**Exercise**
In the material below, replace "menu" with "dropdown" and leave every other line unchanged. Omit the pictures from your answer.

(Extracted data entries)

::::::

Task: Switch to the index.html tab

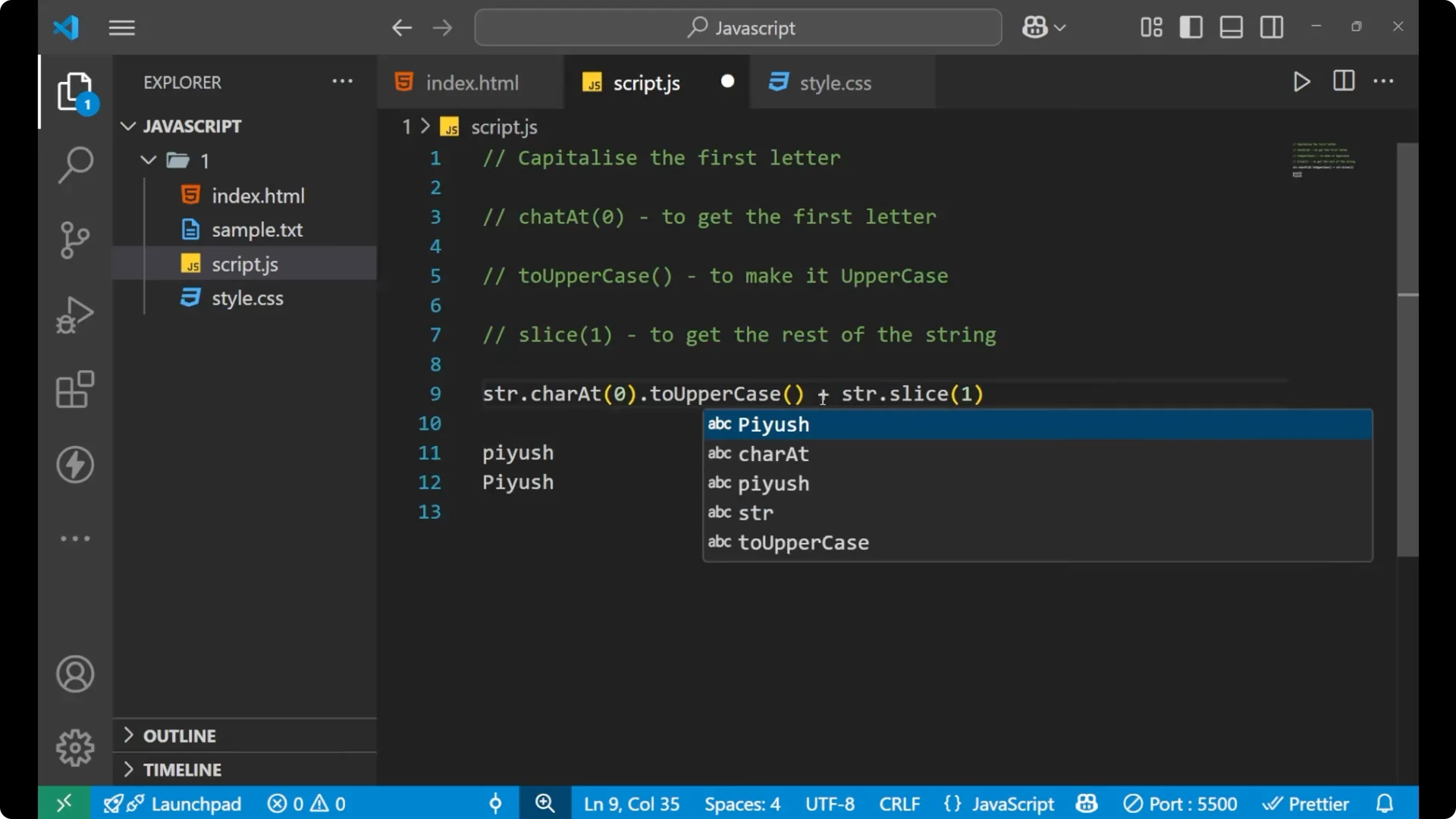Action: [x=471, y=82]
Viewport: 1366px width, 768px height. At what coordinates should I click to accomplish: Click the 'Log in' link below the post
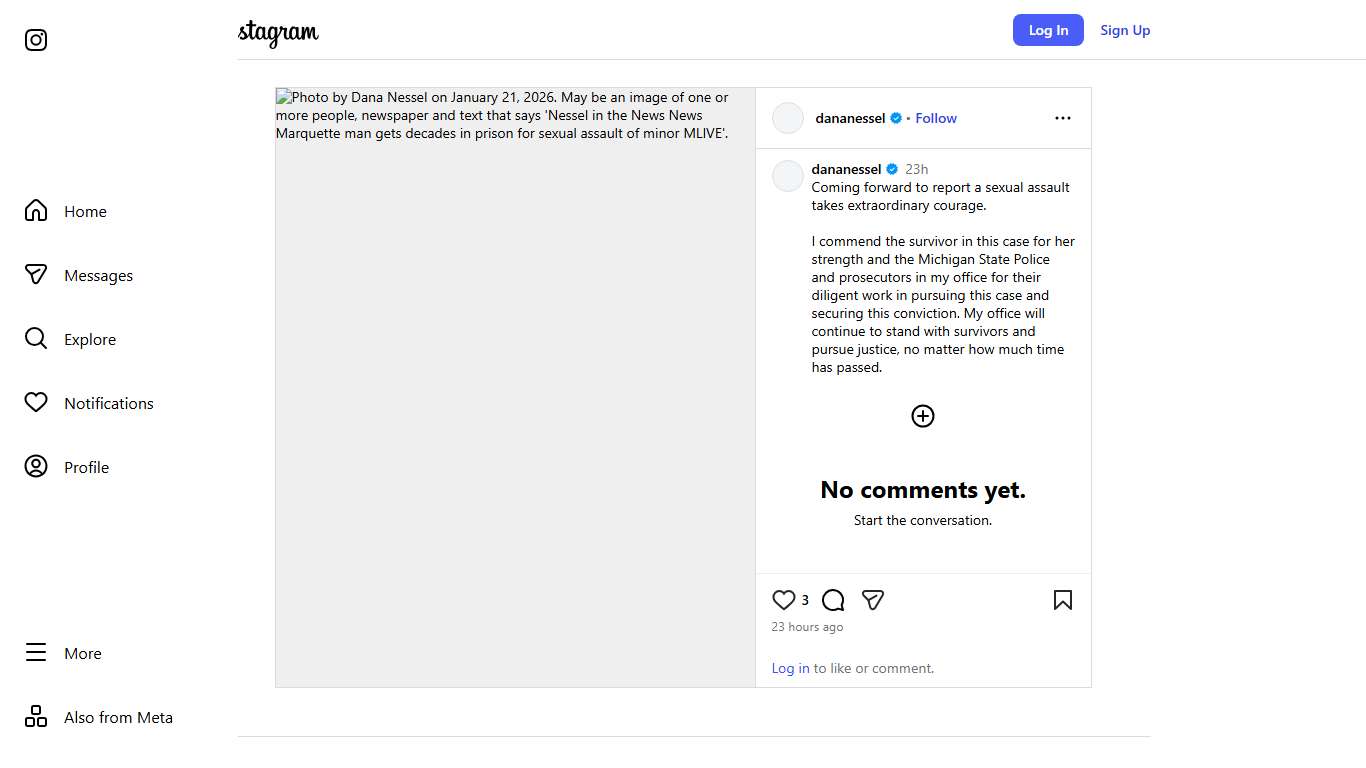click(790, 668)
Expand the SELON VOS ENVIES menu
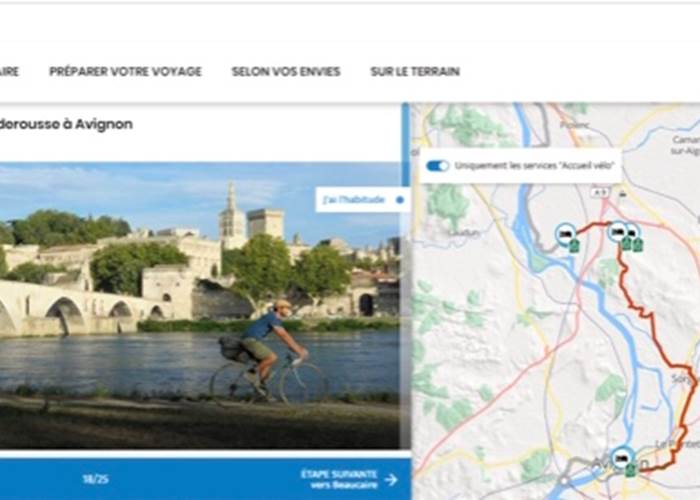This screenshot has width=700, height=500. (285, 72)
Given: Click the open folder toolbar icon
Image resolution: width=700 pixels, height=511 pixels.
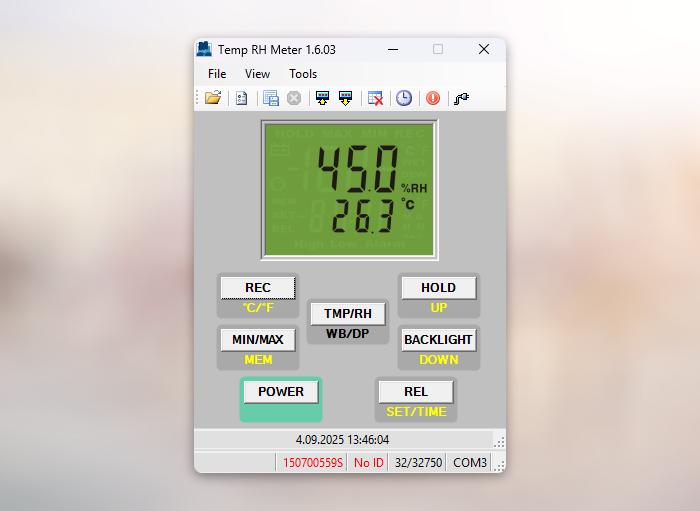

::::::

**Correct output**
Task: Switch to the index.html tab

Action: [x=471, y=82]
Viewport: 1366px width, 768px height. At what coordinates should I click to accomplish: Click the 'Log in' link below the post
click(790, 668)
Expand the SELON VOS ENVIES dropdown
This screenshot has width=700, height=500. (285, 72)
Given: Click the open folder toolbar icon
Image resolution: width=700 pixels, height=511 pixels.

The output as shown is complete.